Before the start of mid-semester breaks and long weekends, you turn to your friends, at a party, or the dining hall, and ask if they are going home, and you immediately catch yourself and say, I mean, home home, emphasis on the former.

Home home, with the childlike repetition, the innocent weight on the first syllable, welcomes you back for the weekend, greeting you with anxious parents and riotously happy pets. Over dinner, which will probably include one or more of your favorite foods, you will accidentally refer to school as home, and your parents will either correct you at once (But this is your home!) or pretend they haven't heard, depending on your birth order. I'm home home, you say, when you Skype your oldest friend (termed a "friend from home," to your new friends) while Thanksgiving dinner wraps up, a floor below.
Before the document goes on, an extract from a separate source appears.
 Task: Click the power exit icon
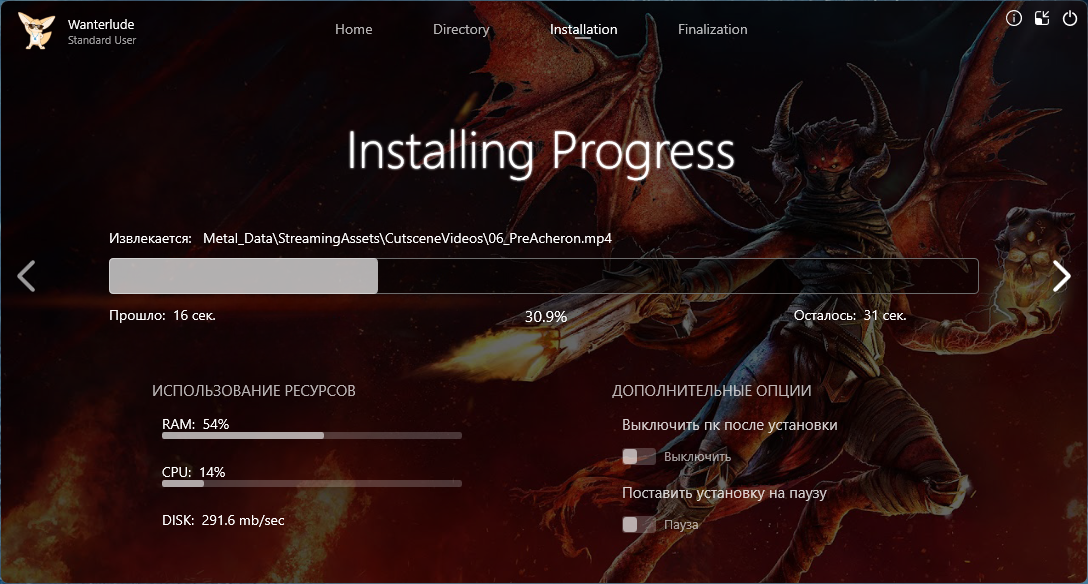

This is, perhaps, the first time since childhood you will repeat a word in a sentence and give the phrase an entirely new meaning. Before, when you had a crush, you didn't just like someone, you like liked them. (Even now, saying "like like" out loud makes you cringe involuntarily). For now, and for the next few years, home will be home home, where you live out of a suitcase and receive jury duty summons and watch your bedroom gather dust. Where you actually live, with your new mailing address and plastic shower caddy and magnificently uncomfortable vinyl mattress, is now simply home. This is also the last time you will repeat a word in a sentence and give the phrase an entirely new meaning.

Home continues to frameshift in your mind, with the novelties and excitement of home beginning to take up residence alongside the fading memories of home home. For a while, they will occupy equal and opposite forces in your head. And then the balance will begin to shift.

When you picture the word home, which place immediately comes to mind? Home is where the heart is. Home is where you make it. Home is wherever I'm with you. These and other aphorisms make great clearance décor at Marshall's but are otherwise woefully insufficient descriptions of the deeply ingrained idea of what home means to each of us. For those of us still studying away from where we grew up, home proper is and continues to be where our parents live and take the dog out and fret about the mortgage. Home proper is where you slammed your bedroom door and did your homework on the breakfast table and tried your best to make curfew. But despite home being a very distinct brick-and-mortar place in our minds, it took a mere week of being away from it to relegate it to second-place status, so that home in our minds is home home out loud, and vice versa. When did the switch happen? When did the slip become Freudian, if indeed we don't actually mean what we're saying, if indeed we mean the complete opposite?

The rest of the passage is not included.